Last year, North Carolina scored on each of its first-quarter drives to lead 25-14 before falling flat in the second and third quarters as NC State scored two touchdowns in the second quarter and one in the third to take a ten point lead.
Casey Barth kicked a field goal to reduced UNC's deficit to seven points before Giovani Bernard scored a 74-yard touchdown on a punt return to secure UNC's win and break its losing streak to NC State.
For Fedora, there is no other single play the resonates as clearly from his coaching career.

"I would say that that one was the biggest one play that I can remember," he said. "It was pretty neat."
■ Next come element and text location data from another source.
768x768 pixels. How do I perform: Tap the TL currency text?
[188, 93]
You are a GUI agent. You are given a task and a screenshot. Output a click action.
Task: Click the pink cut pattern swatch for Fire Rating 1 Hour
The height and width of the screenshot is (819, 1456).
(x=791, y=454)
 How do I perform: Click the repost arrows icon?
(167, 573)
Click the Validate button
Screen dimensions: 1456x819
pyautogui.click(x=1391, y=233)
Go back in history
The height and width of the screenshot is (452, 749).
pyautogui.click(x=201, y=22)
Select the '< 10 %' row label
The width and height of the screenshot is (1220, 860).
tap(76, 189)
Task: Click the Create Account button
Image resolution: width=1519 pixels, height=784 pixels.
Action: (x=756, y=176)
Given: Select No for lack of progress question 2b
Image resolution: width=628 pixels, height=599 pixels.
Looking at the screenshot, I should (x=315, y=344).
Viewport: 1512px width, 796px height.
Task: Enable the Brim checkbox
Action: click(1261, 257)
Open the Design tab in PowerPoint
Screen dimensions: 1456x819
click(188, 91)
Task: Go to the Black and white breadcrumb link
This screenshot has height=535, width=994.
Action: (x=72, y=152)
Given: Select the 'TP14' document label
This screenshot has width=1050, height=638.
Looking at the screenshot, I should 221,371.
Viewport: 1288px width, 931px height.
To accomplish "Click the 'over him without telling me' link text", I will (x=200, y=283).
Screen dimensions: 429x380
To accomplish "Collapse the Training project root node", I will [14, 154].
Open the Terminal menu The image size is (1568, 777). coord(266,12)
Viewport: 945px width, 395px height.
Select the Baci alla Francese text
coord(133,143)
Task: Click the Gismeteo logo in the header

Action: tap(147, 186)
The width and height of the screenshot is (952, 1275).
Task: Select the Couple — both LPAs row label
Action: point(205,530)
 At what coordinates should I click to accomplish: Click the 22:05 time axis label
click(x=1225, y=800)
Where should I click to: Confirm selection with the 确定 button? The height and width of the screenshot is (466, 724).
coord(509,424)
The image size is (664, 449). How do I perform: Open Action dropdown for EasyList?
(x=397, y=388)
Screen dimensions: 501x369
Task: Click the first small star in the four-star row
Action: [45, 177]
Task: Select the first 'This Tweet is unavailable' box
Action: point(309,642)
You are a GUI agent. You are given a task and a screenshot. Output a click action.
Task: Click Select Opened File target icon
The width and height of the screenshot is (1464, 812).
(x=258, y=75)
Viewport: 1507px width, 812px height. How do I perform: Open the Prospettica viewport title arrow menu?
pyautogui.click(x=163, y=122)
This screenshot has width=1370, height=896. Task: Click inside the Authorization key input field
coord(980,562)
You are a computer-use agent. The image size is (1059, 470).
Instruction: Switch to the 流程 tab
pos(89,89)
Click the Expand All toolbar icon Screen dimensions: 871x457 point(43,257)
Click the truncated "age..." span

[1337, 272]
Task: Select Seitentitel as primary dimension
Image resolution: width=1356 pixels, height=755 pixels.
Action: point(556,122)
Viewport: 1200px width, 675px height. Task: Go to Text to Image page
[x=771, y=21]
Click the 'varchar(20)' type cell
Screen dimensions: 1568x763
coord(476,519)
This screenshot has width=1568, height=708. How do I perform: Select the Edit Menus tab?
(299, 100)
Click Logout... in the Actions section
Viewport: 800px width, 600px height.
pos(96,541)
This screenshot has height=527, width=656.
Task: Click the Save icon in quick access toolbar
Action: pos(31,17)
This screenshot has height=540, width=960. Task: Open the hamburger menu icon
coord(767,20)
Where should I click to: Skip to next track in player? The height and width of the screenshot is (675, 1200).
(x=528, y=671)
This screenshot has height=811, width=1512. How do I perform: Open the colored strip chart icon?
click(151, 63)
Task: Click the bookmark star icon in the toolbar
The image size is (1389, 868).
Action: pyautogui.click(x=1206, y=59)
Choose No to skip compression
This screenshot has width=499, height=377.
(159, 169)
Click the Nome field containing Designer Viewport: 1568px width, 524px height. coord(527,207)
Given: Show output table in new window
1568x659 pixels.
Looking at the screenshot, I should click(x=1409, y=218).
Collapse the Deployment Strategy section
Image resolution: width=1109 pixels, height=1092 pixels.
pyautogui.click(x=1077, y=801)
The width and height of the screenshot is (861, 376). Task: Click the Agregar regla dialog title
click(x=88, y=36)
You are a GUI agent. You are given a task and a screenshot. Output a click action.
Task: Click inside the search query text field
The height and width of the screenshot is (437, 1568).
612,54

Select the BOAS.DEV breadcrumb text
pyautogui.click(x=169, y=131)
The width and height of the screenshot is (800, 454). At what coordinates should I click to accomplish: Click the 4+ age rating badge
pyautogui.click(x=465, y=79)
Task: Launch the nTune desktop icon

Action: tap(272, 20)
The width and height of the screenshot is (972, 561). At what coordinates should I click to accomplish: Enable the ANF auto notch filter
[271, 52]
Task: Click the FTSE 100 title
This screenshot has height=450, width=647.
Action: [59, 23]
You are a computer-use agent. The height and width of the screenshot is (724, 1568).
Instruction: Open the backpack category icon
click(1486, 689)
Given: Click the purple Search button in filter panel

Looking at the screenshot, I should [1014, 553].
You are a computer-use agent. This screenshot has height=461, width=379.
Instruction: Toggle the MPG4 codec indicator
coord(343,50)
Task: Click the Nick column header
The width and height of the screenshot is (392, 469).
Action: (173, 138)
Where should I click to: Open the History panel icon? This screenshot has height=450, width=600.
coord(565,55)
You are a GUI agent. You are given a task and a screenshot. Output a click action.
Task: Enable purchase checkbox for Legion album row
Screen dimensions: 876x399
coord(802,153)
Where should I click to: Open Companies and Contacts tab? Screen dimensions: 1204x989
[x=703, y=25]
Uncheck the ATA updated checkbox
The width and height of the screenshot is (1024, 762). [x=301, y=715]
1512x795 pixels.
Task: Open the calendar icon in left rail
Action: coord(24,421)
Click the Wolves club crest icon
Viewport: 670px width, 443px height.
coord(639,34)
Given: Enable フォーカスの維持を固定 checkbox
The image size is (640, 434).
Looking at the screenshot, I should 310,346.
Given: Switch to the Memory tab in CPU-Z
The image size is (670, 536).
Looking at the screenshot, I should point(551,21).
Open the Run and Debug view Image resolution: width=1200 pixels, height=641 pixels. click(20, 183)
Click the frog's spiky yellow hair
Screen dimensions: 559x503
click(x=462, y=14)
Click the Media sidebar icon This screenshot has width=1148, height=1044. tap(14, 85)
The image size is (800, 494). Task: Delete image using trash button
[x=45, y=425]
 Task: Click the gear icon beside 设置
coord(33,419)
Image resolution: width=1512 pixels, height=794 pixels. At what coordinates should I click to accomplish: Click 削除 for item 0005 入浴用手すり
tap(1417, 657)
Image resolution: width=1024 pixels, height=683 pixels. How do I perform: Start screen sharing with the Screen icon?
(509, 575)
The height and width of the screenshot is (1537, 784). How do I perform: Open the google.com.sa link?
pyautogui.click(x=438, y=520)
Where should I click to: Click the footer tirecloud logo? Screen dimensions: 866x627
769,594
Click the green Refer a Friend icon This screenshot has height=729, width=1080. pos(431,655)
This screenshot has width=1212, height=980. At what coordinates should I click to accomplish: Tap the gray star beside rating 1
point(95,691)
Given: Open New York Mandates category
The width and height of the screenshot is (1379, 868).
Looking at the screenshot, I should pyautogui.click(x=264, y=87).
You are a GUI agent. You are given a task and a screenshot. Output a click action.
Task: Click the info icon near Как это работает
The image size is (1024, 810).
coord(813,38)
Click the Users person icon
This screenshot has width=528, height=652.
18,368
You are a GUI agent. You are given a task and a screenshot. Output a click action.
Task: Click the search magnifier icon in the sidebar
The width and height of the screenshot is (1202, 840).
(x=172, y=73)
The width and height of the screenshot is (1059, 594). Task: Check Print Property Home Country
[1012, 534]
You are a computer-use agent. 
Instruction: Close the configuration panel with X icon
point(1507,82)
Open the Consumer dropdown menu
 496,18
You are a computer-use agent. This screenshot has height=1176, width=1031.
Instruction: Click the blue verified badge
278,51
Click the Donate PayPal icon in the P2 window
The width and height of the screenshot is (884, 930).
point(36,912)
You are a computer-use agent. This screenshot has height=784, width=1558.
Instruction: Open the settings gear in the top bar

The ability that Bernard had to make a play that lasts as clearly as his last year did is an ability that Fedora is still looking for from his committee of running backs, though.

"He was a big play guy, he could make big plays anytime," Fedora said of Bernard. "Any time he touched the ball, he could take it the distance and we just haven't had anybody show that this year. We haven't had anybody get that spark or get that going."

"It's not just because of that one person, I thought we just overall we did a better job of blocking downfield, getting down the perimeter, all those things, and we're still trying to work on getting better in those areas."

The group approach to creating power on the ground is something that North Carolina offensive coordinator Blake Anderson and runningbacks coach Randy Jordan have been using all season while waiting for one back to out-produce the others, but until that happens, the offense will continue with its all-in approach.

"I don't know if disappointed is the word, but I would've liked to have had one emerge and takeover, but we haven't had that," Fedora said. "So we're still doing it the same way. Randy decides who's going to start the game sometime Friday or Thursday and from there, it doesn't mean that guy's getting all the plays unless he comes in and is tearing it up. If he's hot, then he'll stay in and if he's not, then we'll see. Each guy brings something different to the table and we're looking for one guy to catch fire eventually."

Marquise Williams lead all rushers against Boston College by going for 55 yards and showing his dual ability at the helm of the offense.

"He definitely brings something to the offense, and that's why we continue to use him in different roles in the offense," Fedora said of Williams. "That has definitely helped us in the running game and it's actually helped us in the passing game to get some coverages that we haven't seen."

"He does still have some specific packages, but we've opened up the offense completely, he runs every play that we have. We haven't limited him at all at this time."

And while North Carolina is continuing to see how it can use two quarterback in its system effectively, Fedora recognizes that the same position has cause this week's opponent trouble too, and he says he thinks NC State is still trying to get a feel for where it is in the season.

"They're playing a lot of young guys just like we are," he said. "I know losing the quarterback early on was probably tough for them so they adjusted a little bit of what they're doing offensively. I know they've got the quarterback back, which has made it hard on us to try and figure out how they're going to try to attack us. I don't know what they are on offense yet, I don't know if they even know yet. Defensively, they're really good up front."

The defensive line has more experience, comfort and consistency, Fedora said, than any other area of the Wolfpack team, but he acknowledges that this week's is still a solid opponent.

"I would say they're more basic on defense because they're just playing, they're letting them play," he said. "They have a few blitzes, they don't run a lot of blitzes, that's not what they're wanting to do, but they're playing good football. (On) special teams, they're sound in everything they do. We're looking for weaknesses in how we can attack them, but they're sound in everything that they do."